Sprinter Kimia Yousofi was one of five athletes and administrators who escaped from Afghanistan in 2022 and received safe passage to Australia after the Taliban took control of her homeland.

The 28-year-old has been selected to appear at her third Games by the Afghanistan Olympic Committee, which operates outside the country. She said it was “an honour” to represent the girls and women of Afghanistan “who have been deprived of basic rights, including education, which is the most important one”.

She said she hoped to represent those women “who don’t have the authority to make decisions as free human beings”.

“They don’t even have the permission to enter a park,” she said.

President of the Afghanistan Olympic Committee, Dr Yonus Popalzay, said the team will send three women to a Games for the first time, alongside three men. “We highly appreciate the Australian Olympics Committee for the support extended to Kimia Yousofi. On behalf of the Afghanistan Olympic Committee please convey our message of gratitude and appreciation to Australian nation and government for support to Afghanistan in a difficult time,” he said.

The Taliban has reportedly refused to recognise the team. “Only three athletes are representing Afghanistan,” Atal Mashwani, the spokesman of the Taliban government’s sports directorate, told AFP, referring to the male competitors.

Yousofi will race in the 100m in Paris. She is not expected to progress past the heats, but her Australian coach John Quinn says the sprinter has been an inspiration to her training partners. “On the track she has improved enormously technically since coming here and she has a great squad around her.

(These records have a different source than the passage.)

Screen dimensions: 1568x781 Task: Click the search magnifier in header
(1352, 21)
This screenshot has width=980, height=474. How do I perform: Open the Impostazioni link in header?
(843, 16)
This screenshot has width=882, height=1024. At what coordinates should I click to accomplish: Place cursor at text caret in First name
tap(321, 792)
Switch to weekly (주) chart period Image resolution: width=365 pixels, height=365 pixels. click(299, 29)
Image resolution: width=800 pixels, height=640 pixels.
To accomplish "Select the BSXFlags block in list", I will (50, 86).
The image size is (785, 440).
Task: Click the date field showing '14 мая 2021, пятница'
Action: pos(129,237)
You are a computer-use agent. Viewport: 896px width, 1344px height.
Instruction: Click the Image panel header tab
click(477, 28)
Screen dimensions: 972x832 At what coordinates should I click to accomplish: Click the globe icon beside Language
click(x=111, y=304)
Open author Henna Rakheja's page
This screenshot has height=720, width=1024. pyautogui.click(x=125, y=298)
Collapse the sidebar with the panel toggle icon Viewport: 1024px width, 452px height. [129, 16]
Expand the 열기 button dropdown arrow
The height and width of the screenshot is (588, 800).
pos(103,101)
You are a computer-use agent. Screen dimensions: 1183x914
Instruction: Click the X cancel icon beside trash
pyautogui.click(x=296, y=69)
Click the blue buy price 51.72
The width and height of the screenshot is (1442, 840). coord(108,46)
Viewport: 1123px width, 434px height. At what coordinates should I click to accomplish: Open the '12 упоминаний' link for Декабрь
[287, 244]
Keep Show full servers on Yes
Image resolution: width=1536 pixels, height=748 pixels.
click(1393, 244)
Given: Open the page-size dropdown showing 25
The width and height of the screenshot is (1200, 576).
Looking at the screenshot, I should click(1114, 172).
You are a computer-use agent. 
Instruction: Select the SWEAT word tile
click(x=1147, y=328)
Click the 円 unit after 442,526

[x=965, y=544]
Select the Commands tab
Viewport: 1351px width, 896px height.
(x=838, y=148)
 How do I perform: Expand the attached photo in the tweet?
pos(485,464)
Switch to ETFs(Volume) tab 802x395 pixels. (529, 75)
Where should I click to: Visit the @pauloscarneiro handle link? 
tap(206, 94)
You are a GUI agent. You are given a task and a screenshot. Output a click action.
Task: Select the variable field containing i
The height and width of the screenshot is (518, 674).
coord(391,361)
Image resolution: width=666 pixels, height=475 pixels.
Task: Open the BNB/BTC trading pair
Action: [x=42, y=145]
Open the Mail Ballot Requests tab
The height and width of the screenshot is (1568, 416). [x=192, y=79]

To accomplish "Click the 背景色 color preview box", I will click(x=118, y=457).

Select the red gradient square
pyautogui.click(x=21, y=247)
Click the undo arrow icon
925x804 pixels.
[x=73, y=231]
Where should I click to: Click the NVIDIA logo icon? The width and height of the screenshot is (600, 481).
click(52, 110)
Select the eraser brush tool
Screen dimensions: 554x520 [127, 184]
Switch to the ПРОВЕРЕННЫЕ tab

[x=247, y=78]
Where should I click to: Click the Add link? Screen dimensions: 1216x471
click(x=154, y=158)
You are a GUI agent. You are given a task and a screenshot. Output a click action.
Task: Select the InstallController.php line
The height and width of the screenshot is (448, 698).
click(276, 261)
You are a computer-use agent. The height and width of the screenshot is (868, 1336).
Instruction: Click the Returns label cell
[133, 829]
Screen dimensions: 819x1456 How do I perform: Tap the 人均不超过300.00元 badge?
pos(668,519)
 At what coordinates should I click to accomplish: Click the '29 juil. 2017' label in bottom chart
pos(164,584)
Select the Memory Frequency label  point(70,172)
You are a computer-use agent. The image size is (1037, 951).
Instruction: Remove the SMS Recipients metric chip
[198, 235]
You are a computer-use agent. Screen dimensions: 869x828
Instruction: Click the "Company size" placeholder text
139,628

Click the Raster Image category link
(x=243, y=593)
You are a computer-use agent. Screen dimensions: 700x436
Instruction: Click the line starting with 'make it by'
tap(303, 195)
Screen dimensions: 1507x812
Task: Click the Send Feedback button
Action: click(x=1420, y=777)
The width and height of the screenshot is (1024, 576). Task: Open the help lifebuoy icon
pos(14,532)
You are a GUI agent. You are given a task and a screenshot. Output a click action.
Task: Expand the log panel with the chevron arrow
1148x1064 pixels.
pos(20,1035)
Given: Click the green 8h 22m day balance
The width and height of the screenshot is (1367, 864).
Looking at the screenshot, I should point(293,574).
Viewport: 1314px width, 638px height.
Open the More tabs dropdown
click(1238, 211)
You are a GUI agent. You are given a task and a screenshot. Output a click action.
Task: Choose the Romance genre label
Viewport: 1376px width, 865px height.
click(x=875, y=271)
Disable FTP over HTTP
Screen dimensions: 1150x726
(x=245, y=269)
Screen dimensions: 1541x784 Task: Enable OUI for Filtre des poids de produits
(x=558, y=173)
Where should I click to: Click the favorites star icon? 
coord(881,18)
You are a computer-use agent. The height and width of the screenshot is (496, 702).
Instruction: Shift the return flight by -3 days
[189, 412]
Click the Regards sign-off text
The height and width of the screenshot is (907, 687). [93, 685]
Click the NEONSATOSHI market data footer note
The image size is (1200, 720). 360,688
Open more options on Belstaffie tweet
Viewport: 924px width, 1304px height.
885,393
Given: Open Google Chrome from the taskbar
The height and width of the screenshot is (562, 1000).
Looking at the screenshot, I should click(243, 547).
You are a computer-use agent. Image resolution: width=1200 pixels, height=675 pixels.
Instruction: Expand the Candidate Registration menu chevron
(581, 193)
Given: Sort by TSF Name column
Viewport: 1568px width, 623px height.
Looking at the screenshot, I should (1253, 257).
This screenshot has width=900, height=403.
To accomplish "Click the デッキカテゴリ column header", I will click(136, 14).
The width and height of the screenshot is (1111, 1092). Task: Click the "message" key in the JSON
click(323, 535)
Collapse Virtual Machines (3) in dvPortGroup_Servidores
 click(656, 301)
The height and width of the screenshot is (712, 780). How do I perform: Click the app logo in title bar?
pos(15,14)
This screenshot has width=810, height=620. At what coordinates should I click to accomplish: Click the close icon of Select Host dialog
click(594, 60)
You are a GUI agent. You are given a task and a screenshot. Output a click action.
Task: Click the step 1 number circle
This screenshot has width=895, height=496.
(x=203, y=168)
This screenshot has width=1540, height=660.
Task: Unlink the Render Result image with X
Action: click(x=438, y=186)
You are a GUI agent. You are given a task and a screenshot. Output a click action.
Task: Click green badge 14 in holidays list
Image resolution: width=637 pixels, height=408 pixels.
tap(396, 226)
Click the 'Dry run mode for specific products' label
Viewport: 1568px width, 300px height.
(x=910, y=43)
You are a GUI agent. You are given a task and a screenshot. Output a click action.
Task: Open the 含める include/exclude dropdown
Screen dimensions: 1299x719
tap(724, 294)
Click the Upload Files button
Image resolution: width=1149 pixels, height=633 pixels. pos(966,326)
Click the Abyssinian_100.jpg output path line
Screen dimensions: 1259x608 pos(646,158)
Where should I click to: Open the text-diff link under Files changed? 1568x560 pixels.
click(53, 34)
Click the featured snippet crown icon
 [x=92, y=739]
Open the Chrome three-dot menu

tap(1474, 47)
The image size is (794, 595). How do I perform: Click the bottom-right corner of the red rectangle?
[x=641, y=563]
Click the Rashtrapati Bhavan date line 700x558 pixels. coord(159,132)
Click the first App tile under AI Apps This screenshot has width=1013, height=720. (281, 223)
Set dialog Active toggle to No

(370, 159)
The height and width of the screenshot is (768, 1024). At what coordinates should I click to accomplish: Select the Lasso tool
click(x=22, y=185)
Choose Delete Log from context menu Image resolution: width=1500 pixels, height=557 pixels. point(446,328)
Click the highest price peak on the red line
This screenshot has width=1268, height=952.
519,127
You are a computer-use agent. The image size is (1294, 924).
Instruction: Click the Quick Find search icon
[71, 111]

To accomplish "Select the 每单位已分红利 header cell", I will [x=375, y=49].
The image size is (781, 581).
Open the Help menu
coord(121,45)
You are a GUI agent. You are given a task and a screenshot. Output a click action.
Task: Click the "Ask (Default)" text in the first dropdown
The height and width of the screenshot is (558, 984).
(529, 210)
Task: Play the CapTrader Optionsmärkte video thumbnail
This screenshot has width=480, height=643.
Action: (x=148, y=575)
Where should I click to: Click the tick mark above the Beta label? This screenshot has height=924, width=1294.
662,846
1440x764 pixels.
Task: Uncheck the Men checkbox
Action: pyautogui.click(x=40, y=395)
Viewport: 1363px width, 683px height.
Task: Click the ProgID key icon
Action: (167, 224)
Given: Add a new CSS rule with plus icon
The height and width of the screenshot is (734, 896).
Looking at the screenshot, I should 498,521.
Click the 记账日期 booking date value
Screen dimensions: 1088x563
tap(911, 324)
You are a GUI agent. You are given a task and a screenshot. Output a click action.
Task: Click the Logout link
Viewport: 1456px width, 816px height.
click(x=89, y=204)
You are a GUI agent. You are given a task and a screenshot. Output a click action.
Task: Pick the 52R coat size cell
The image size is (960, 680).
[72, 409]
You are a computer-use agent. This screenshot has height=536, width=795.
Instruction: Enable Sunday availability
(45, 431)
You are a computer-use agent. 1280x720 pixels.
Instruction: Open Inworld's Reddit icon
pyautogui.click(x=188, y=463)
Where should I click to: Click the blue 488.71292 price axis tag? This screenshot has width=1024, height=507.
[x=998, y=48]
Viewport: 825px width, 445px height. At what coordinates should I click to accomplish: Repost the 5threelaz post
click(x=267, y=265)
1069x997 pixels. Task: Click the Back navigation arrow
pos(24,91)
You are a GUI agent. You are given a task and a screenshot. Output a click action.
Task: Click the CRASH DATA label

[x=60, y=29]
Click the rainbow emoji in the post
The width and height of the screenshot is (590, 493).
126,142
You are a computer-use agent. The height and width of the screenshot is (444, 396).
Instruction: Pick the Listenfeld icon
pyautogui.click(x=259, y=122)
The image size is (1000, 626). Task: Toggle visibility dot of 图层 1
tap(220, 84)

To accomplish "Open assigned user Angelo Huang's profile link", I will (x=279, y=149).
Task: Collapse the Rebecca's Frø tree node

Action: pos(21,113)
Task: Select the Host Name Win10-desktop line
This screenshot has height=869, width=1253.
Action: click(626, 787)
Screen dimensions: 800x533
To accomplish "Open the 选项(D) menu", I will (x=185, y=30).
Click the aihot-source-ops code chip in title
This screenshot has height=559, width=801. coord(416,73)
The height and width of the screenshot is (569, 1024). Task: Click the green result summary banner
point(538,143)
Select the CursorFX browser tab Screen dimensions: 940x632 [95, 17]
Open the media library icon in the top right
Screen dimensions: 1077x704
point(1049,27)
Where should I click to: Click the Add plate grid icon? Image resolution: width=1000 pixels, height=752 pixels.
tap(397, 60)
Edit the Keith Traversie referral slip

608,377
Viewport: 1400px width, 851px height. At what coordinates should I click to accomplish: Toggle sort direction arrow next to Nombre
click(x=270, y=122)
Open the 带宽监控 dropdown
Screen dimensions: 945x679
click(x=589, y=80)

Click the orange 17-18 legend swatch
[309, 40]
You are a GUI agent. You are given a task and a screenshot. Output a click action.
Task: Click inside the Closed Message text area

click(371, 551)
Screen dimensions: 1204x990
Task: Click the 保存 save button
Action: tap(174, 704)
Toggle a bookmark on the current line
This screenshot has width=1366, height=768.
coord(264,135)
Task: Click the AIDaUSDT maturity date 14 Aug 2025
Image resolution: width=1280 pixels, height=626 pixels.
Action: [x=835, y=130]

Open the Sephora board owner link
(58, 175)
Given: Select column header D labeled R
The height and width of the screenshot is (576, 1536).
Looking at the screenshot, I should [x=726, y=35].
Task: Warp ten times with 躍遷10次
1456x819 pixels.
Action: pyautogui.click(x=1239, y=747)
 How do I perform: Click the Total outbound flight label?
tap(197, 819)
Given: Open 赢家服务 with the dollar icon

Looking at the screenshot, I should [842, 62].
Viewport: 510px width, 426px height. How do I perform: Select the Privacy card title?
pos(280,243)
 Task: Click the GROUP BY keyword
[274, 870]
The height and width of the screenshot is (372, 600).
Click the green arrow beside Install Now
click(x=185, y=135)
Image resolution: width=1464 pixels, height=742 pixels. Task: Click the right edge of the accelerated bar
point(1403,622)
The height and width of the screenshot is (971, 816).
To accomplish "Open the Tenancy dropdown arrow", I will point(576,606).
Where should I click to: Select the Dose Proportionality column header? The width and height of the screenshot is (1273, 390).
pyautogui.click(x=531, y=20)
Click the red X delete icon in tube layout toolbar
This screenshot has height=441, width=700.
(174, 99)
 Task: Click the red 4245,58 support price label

But when you consider everything else she has had to juggle – training, a new language, getting her family here, all those things, she has been amazing.”

AOC chief executive Matt Carroll said Yousofi’s relocation to Australia and appearance in Paris has been made possible by bipartisan support in federal politics. “Her story is one of inspiration for women and girls in Afghanistan and anywhere in the world, who are denied basic rights, including the right to freely practice sport.”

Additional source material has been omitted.